The synergistic effect of extracellular polysaccharide-producing salt-tolerant bacteria and biochar promotes grape growth under saline-alkaline stress

Abstract

Grapes (Vitis vinifera) are a vital economic crop worldwide but are severely threatened by soil salinization and alkalization. While extracellular polysaccharides are known to improve soil conditions, it remains unclear how rhizosphere microorganisms that can produce extracellular polysaccharides enhance the tolerance of plants to salt-alkali conditions. This study selected Bacillus subtilis B4 and Pseudomonas resinovorans B9 based on their high levels of production of extracellular polysaccharides and subjected them to pot and field experiments. Our results demonstrated that both strains significantly promoted the growth of grape shoots, reduced the salinity of soil, and increased the levels of phosphorus and potassium in both the plants and soil.
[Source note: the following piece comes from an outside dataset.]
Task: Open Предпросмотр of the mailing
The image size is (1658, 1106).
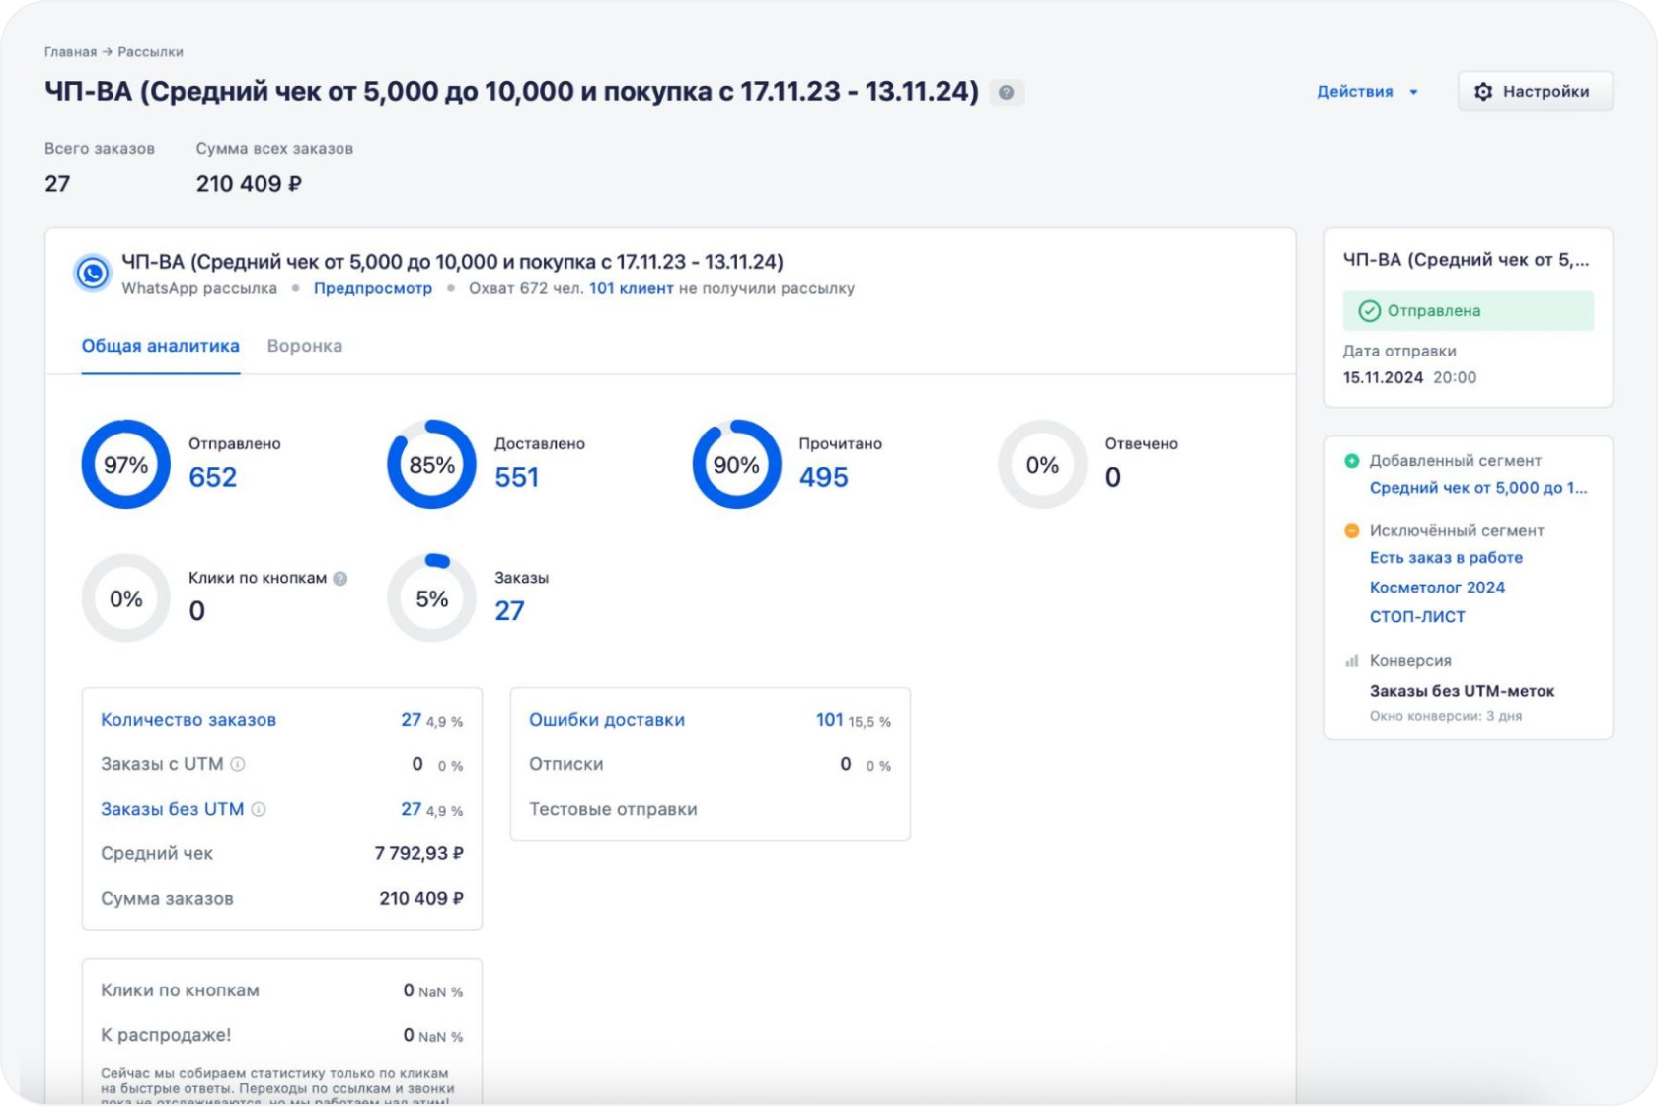Action: (372, 288)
Compared to traditional B. subtilis, B9 performed better, and this was further enhanced when the strain was co-applied with biochar. 16S rRNA high-throughput sequencing was used to show that the combination of bacteria and biochar reshaped the native rhizosphere microbial community, altered its functional abundances, and improved the properties of soil, thus, ultimately promoting plant growth and enhancing salt-alkali tolerance. This study expands the microbial species available to improve the tolerance of grape to salt and ameliorate the saline-alkaline soils, thus, providing a theoretical basis for the combined application of microbial inoculants and biochar.